It is with the emergence of farming that constraints
to cultural
development are lifted. The story begins in the Near East in the ninth
or maybe the tenth millennium B.C. The question "Why there?" comes down
to a point so obvious that it is rarely put into words. The basis of
farming, and hence of the whole historical development of human
societies, is grass. Farming is a cultural package with two major
components: the cultivation of domesticated plants, and the tending of
domesticated animals. Among the plants, the oldest and still by far the
most important are the domesticated forms of grass we know as grain
crops-such as wheat and barley. Among the animals, the analogous
position is occupied by herbivores-the sheep and cattle on which
pastoralists depend for a living. This immediately explains why the
tropics have taken a back seat in the course of history. The action is
now where the grass is; and grass, despite its tropical origin, is most
successful in temperate climates.
Grass, is widely distributed in the world, and with
it herbivorous
animals. But not all grasses are suitable for domestication, nor are
all herbivores; and the species that are suitable are very unequally
distributed. Eurasia is far better supplied on both counts than the
rest of the world's landmasses; wild cows, for example, were found from
Europe to China. And within Eurasia the best habitat region was the
Near East; in particular, it was unusually rich in large-grained
cereals.
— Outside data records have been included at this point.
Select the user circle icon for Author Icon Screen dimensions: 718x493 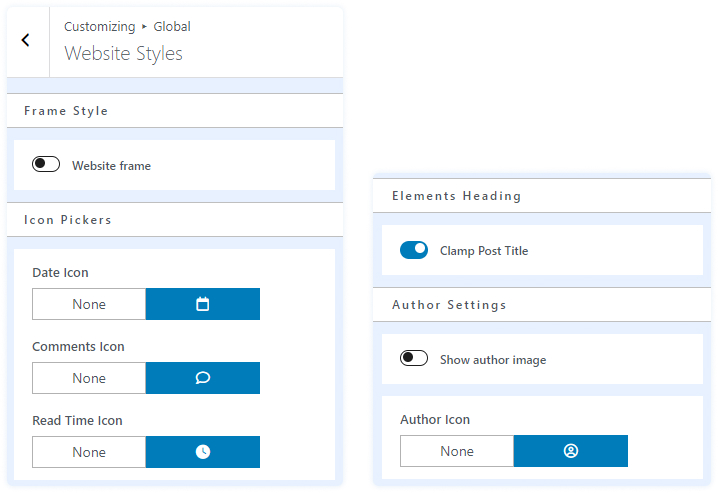coord(571,451)
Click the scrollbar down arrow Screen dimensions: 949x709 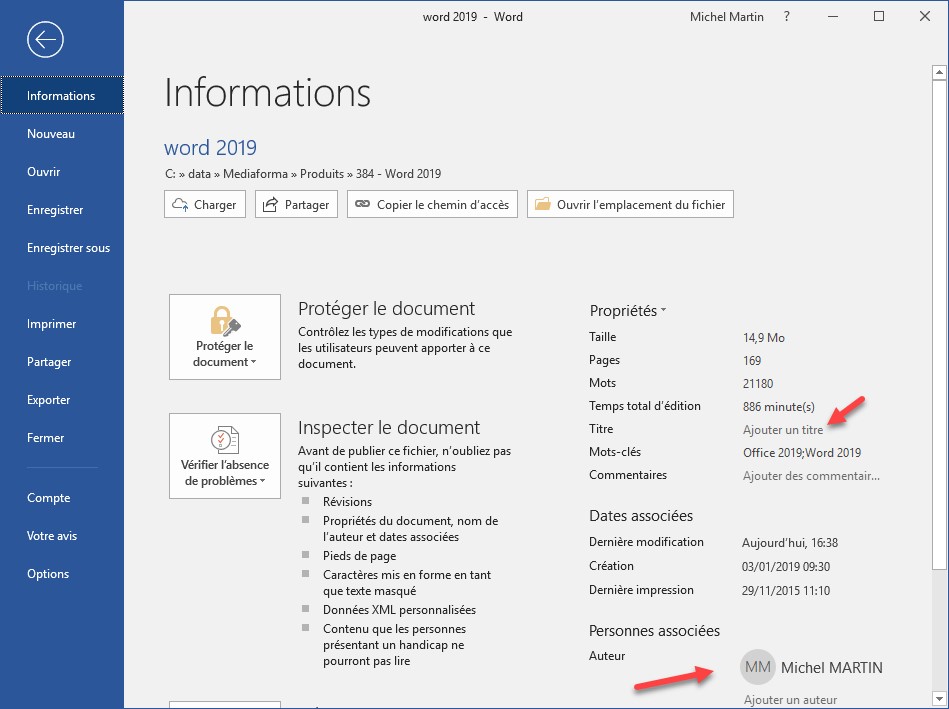[x=940, y=697]
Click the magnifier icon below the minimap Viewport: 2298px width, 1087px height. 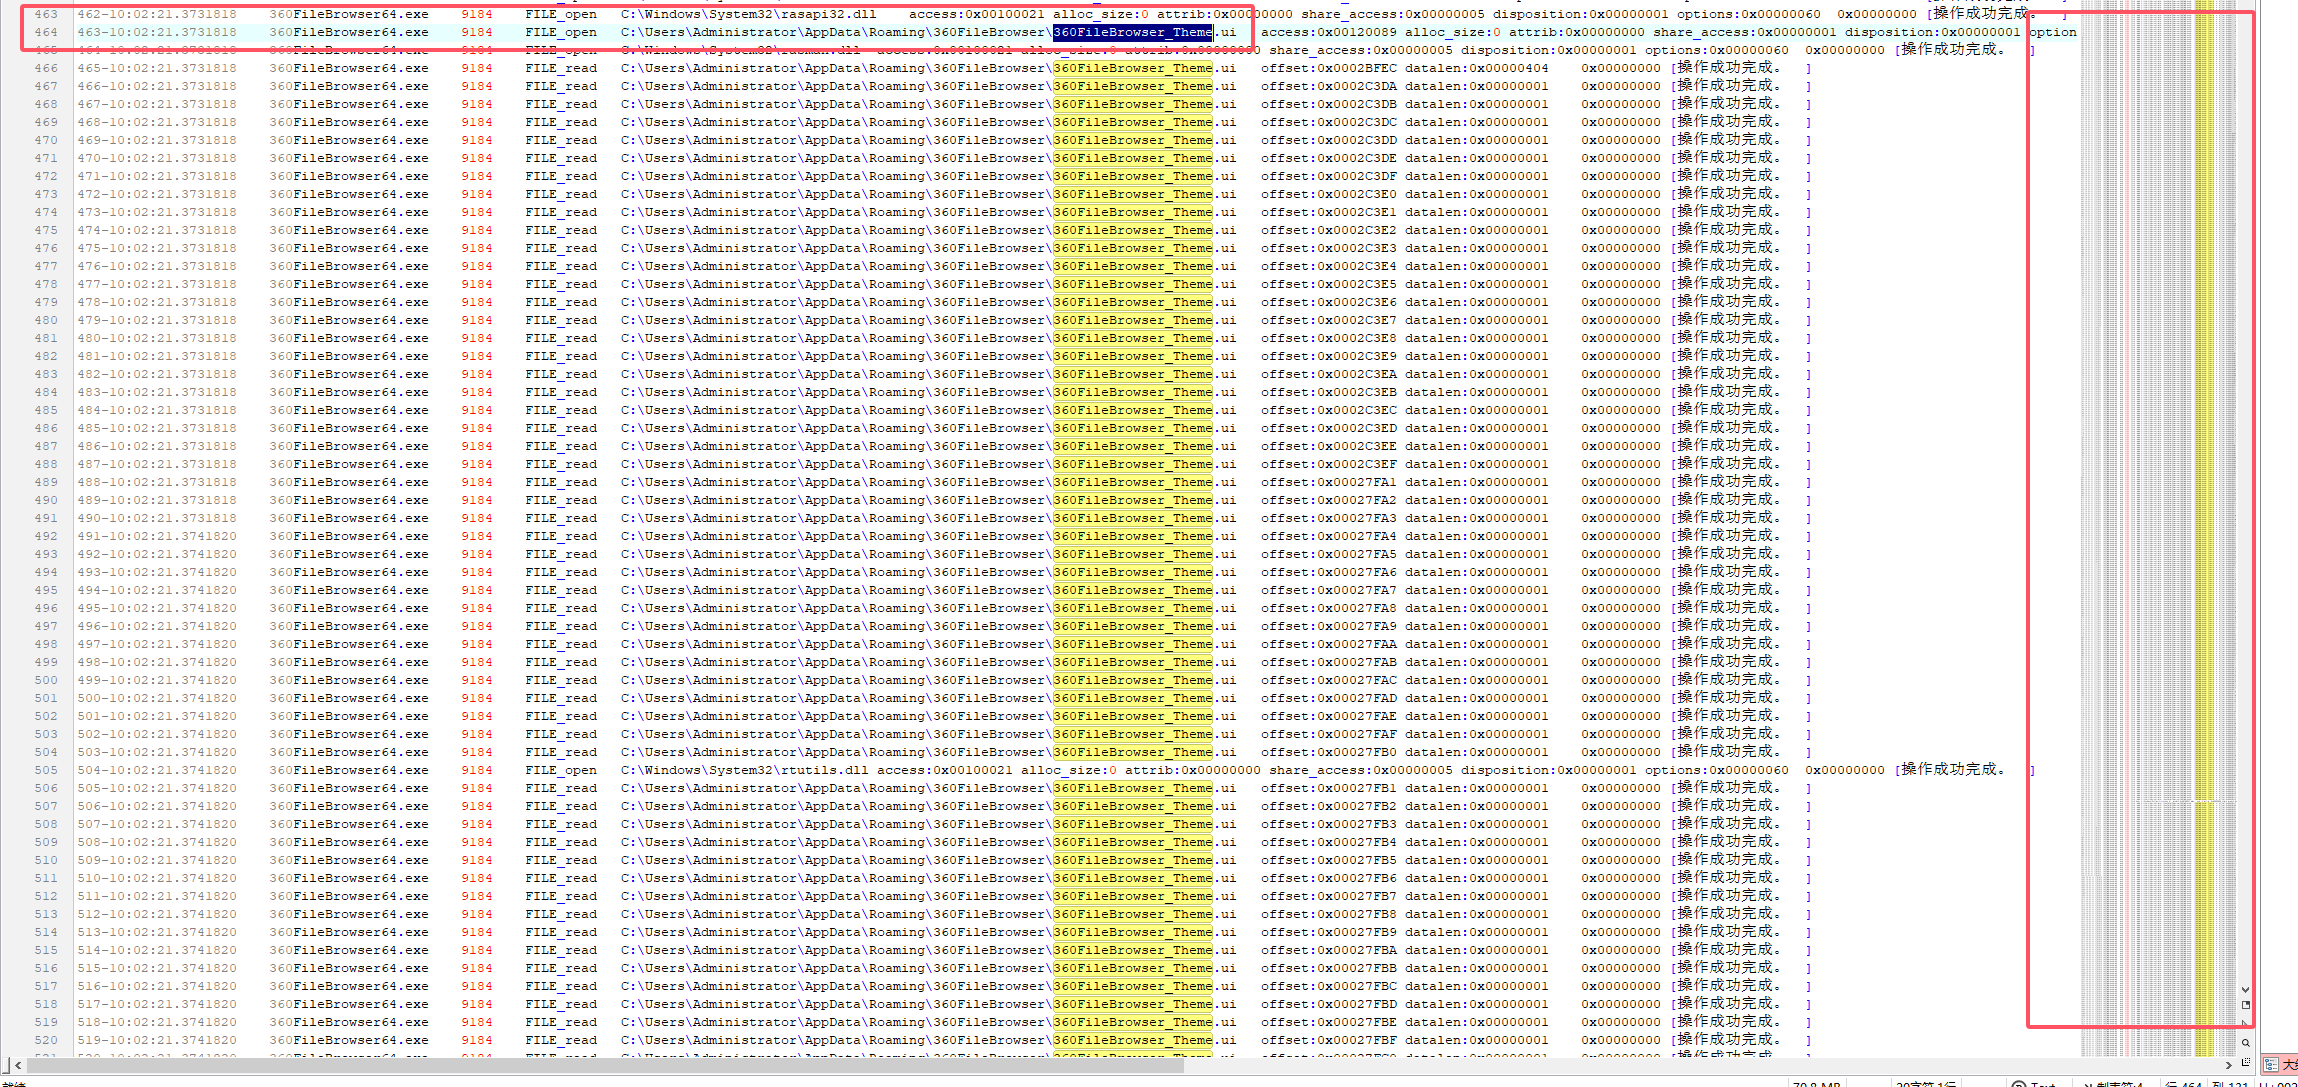point(2245,1043)
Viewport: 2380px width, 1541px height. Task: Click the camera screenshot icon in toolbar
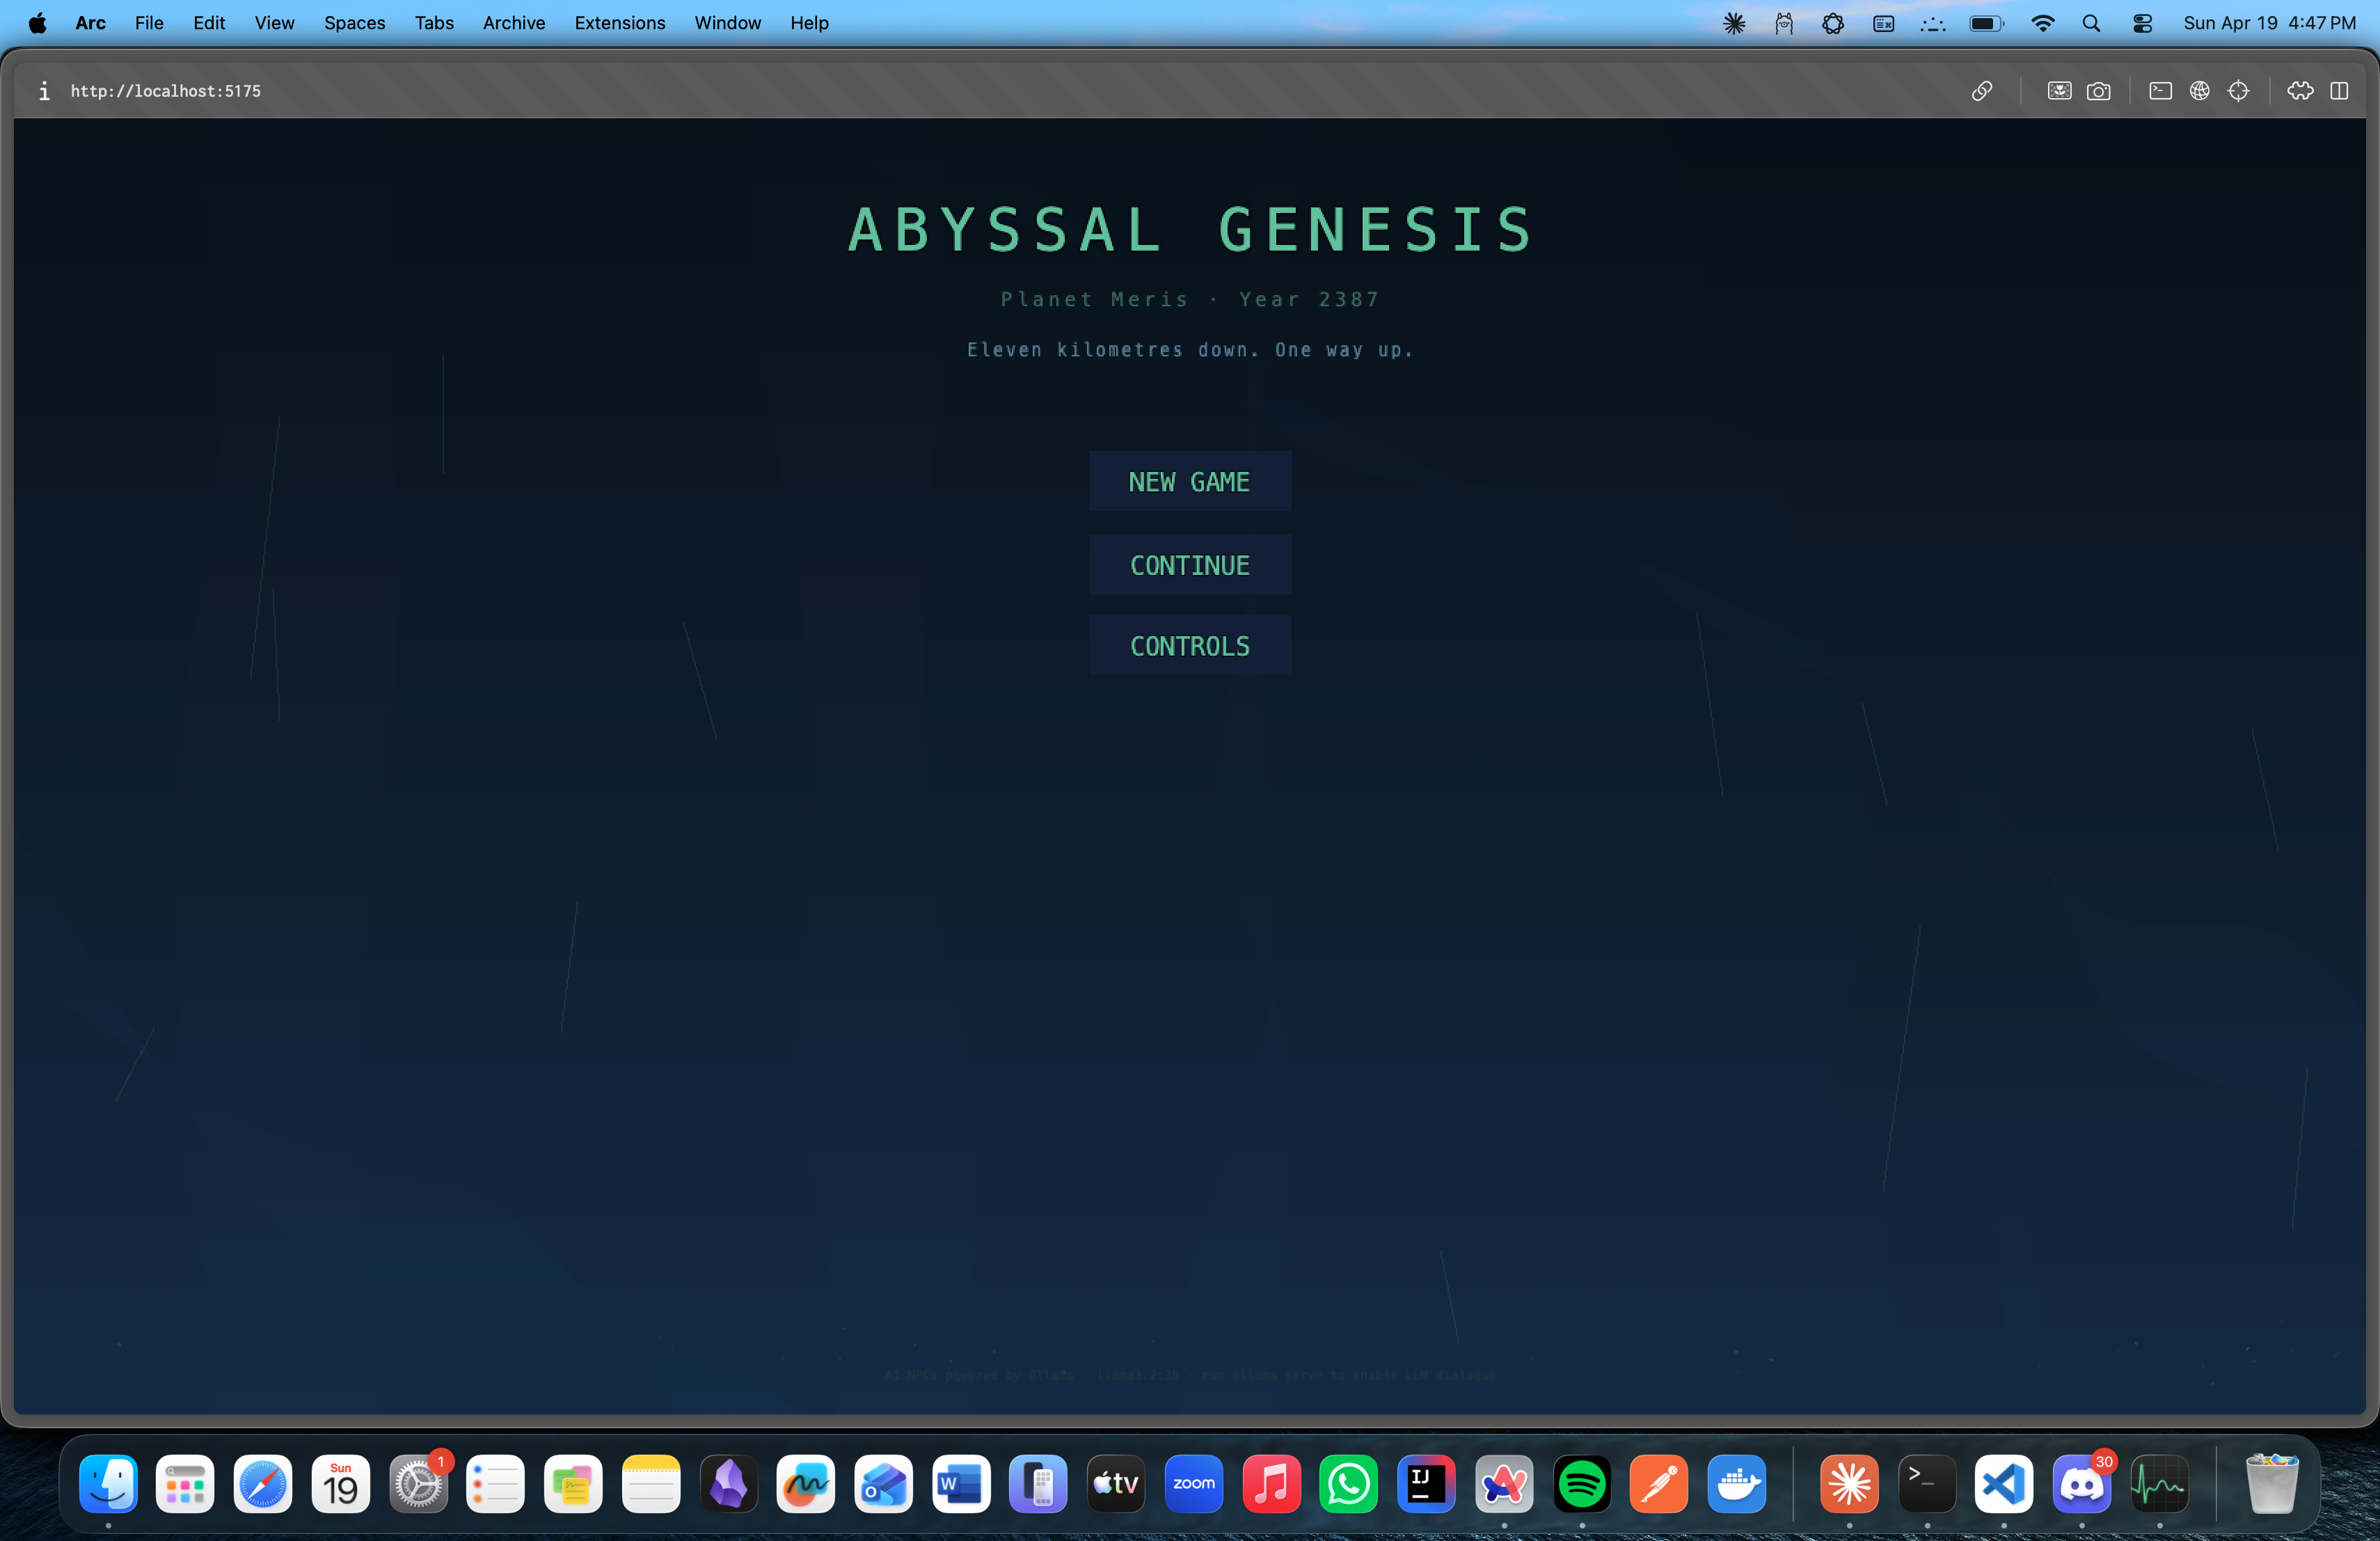click(x=2098, y=91)
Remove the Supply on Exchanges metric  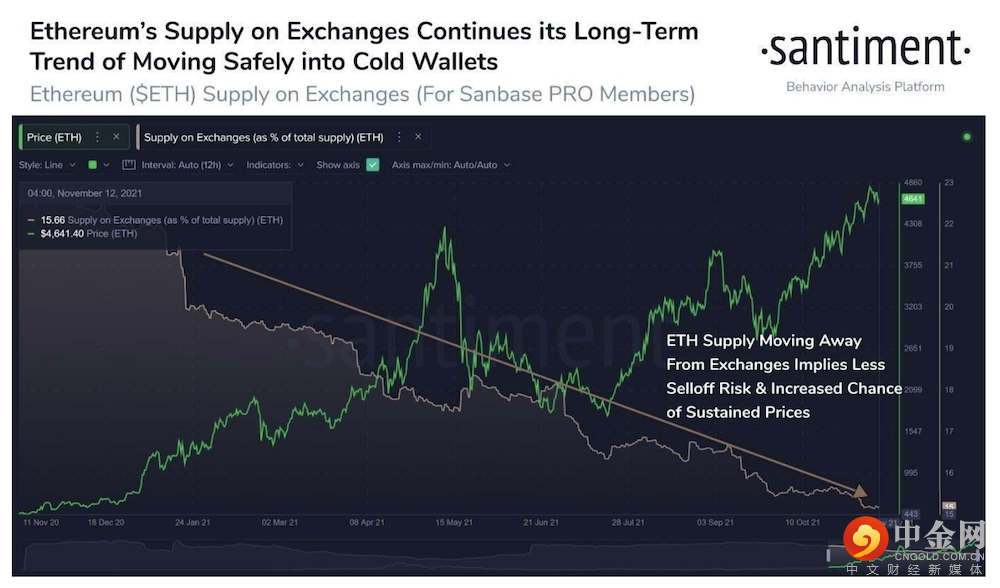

So it is no surprise that the Neolithic revolution began in
the Near East-more specifically in the Fertile Crescent, the arc of
cultivable land stretching from Palestine in the west to lower
Mesopotamia in the east.
In and around Palestine there existed toward 10,000
B.C. a population
that was already to a considerable extent sedentary enough to provide
favorable environments for rice. What is more, one way in which this
population survived was by harvesting the seeds of wild grasses, as we
know from the hardware they left behind them- sickles, mortars, clay-
lined storage pits, and the like. They would soon have found that they
had inadvertently planted stands of grass in the vicinity of their
huts. What they had done inadvertently they could go on to do
deliberately. By now we are well on the road to domestication. We could
continue in this vein, but the message is already clear.
After these early Near Eastern beginnings, farming
both deepened on its
home ground and made its appearance elsewhere.
It could be that the emergence of farming was a very
unlikely accident
that just happened to occur once and once only. In such a world any
subsequent appearance of farming in another region would arise from the
spread of the original package. This spread might take either of two
forms: a farming population could arrive and displace the local hunter-
gatherers; or the local hunter- gatherers could themselves adopt the
practice from farmers with whom they were in contact.
On the other hand, we could imagine a contrasting world
in which
farming emerged independently in numerous places, without any process
of colonization or cultural borrowing to link them.
It was probably a bit of both. There is no doubt that
a standard Near
Eastern package of cultivated plants and animals within a few thousand
years had made its way as far east as the northwest corner of India (by
5000 B.C.) and as far west as Britain (by 4000 B.C.). Analysis of both
the mitochondrial DNA and the Y chromosomes of Europeans has shown that
they are predominantly the heirs of the Palaeolithic population of
Europe, with only a limited input from the Near Eastern population in
Neolithic times. Borrowing other people's culture is something humans
are good at.
At the other end of the spectrum, an incontrovertible
instance of the
independent emergence of farming is provided by the New World-the
Americas, as opposed to the Old World of Eurasia and Africa. The New
World lagged several thousand years behind the Near East, developing
farming in the fourth millennium B.C. rather than the ninth, there is
nothing to indicate that it was subject to influence from the Old
World. None of the American domesticated plants (notably maize) or
animals (notably llamas) owed anything to the Old World, so the
standard Old World farming packages played no part here. There is no
evidence of any kind of contact with Old World farmers in the relevant
period, and at least in the case of maize, the process of domestication
took so long that it could not plausibly have been the result of an
attempt at imitation. We could go on to add some further examples where
the case for independent emergence is strong.
All this confirms that there was something special
about the Holocene,
something that could produce convergent results in populations isolated
from one another since the Pleistocene. But second, it is striking that
the inhabitants of Britain-for example-should have waited several
thousand years for farming to arrive from the Near East, rather than
developing it for themselves on the basis of local species. So even in
the Holocene, an independent emergence of farming must rank as a
somewhat unusual event, albeit not so unusual as to be unique.